Solving an optics problem with deep learning
The new imaging system uses a commercially available camera sensor and a powerful, but otherwise standard, laser source that is similar to the one found in a laser pointer. The laser beam bounces off a visible wall onto the hidden object and then back onto the wall, creating an interference pattern known as a speckle pattern that encodes the shape of the hidden object.
Reconstructing the hidden object from the speckle pattern requires solving a challenging computational problem. Short exposure times are necessary for real-time imaging but produce too much noise for existing algorithms to work. To solve this problem, the researchers turned to deep learning.
“Compared to other approaches for non-line-of-sight imaging, our deep learning algorithm is far more robust to noise and thus can operate with much shorter exposure times,” said co-author Prasanna Rangarajan from Southern Methodist University.
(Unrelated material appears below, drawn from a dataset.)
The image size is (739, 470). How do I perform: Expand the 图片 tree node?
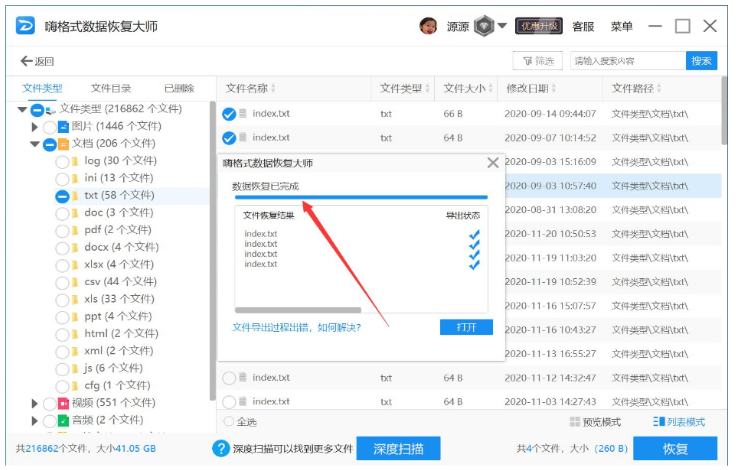click(x=34, y=127)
“By accurately characterising the noise, we were able to synthesise data to train the algorithm to solve the reconstruction problem using deep learning without having to capture costly experimental training data.”
Seeing around corners
The researchers tested the new technique by reconstructing images of one-centimetre-tall letters and numbers hidden behind a corner using an imaging set-up about one metre from the wall. Using an exposure length of a quarter of a second, the approach produced reconstructions with a resolution of 300 microns.
The research is part of DARPA’s Revolutionary Enhancement of Visibility by Exploiting Active Light-fields (REVEAL) program, which is developing a variety of different techniques to image hidden objects around corners. The researchers are now working to make the system practical for more applications by extending the field of view so that it can reconstruct larger objects.